-------- SELECTED EXTRACT --------

In 2021, the roughly 1,200 EMS agencies and companies in Pennsylvania were called for service nearly 2.5 million times. That’s about an average of 6,700 calls per day. However, staffing shortages and a lack of funding continue to impact their ability to respond to those calls.
Today at the State Capitol, emergency medical professionals from across the state called for more funding and further legislative action.
EMS professionals are sounding the alarm. Many agencies around the state are now just hanging on by a thread.
“Our organizations and clinicians are on the brink just months, weeks, or even days from insolvency,” said Barry Albertson, Past President of the Ambulance Association of Pennsylvania.
“We have to look at every option available to us to ensure that we can fund emergency medical services in the commonwealth, or people are going to lose their lives,” said David Basnak, President and Executive Director of EmergyCare.
Rising costs for fuel, staff retention, and equipment, paired with a low Medicaid reimbursement rate, are all making it harder for first responders to answer the call.
“These financial struggles have become dire. EMS agencies across the commonwealth have shut down, or forced to alter their level of service,” said Albertson. “Ambulance providers receive below cost reimbursement for 70 percent of all transports. It is calculated that Medicaid currently reimburses 44 percent of our costs and Medicare reimburses 67 percent of our costs,” he added.
“Since 2002, after implementation of the Medicare ambulance fee schedule, costs have risen 70 percent, while reimbursement rates have risen only 27 percent,” said Albertson.
“We have to continue to increase this reimbursement rate because it’s vitally important for our EMS providers,” said Representative Martin Causer (R-Cameron/McKean/Potter), sponsor of House Bill 2434.
Causer’s bill would raise the Medicaid reimbursement rate for EMS providers, especially in rural areas.
“As a legislator representing a very rural area where hospitals are few and far between, and ambulance companies are struggling to keep their doors open, I am truly worried about this crisis and the lives that could be lost if we don’t act now,” said Causer.
Lawmakers say it’s a bipartisan issue that both the House and Senate need to act on fast.
“I don’t want to say that it’s critical because it’s at a breaking point right now,” said State Senator Katie Muth (D-Montgomery/Chester/Berks). “The stress on the job that these first responders deal with is immense,” she added.

--------

▸ **EXPLORE THE MATERIAL**:
1) In the article on Pennsylvania EMS funding, how many times were the state's EMS agencies and companies called for service in 2021?
2) Rewrite the part of the article on Pennsylvania EMS funding that opens with the words containing "EMS professionals are" and closes with "Director of EmergyCare.", switching "insolvency" to "bankruptcy".

-------- GIVEN ENTRIES --------

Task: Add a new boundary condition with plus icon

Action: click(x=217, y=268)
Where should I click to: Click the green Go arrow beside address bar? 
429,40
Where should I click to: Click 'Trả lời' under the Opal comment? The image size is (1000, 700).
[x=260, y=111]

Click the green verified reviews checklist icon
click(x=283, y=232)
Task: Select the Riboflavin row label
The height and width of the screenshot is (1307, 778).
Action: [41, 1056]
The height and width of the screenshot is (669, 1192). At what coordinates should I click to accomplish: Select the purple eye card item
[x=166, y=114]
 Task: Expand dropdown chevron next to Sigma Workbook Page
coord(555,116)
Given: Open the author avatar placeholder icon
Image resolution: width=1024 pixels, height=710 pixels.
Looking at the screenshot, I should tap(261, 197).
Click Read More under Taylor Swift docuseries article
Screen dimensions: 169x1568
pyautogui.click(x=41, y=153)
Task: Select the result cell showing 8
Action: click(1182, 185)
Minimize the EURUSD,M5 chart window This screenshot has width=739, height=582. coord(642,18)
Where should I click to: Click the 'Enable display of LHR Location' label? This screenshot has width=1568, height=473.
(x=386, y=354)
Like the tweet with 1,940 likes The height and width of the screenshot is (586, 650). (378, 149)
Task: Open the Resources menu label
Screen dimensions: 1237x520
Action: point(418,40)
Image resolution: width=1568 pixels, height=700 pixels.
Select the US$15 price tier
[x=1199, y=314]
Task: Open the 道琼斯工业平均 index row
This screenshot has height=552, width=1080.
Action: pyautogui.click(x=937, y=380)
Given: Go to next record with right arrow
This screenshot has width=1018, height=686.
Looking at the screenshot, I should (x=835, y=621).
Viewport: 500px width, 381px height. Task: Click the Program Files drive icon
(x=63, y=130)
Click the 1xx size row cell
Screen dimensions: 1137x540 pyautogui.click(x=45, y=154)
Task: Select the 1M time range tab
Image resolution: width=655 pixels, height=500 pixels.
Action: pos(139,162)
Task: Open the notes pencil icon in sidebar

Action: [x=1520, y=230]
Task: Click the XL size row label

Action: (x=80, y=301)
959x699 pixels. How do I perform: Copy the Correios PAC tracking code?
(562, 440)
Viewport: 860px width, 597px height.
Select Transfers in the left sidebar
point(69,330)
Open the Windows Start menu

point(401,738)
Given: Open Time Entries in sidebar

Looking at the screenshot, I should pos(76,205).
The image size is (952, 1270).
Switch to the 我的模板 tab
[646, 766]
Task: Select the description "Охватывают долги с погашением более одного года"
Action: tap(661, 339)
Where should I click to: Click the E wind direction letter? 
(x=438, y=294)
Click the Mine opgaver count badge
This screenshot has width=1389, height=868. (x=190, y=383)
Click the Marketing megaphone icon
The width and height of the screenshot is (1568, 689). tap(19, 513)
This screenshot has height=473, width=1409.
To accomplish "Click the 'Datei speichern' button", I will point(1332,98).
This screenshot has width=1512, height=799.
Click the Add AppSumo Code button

--------

▸ **TASK RESULTS**:
1) Nearly 2.5 million times.

2)
EMS professionals are sounding the alarm. Many agencies around the state are now just hanging on by a thread.
“Our organizations and clinicians are on the brink just months, weeks, or even days from bankruptcy,” said Barry Albertson, Past President of the Ambulance Association of Pennsylvania.
“We have to look at every option available to us to ensure that we can fund emergency medical services in the commonwealth, or people are going to lose their lives,” said David Basnak, President and Executive Director of EmergyCare.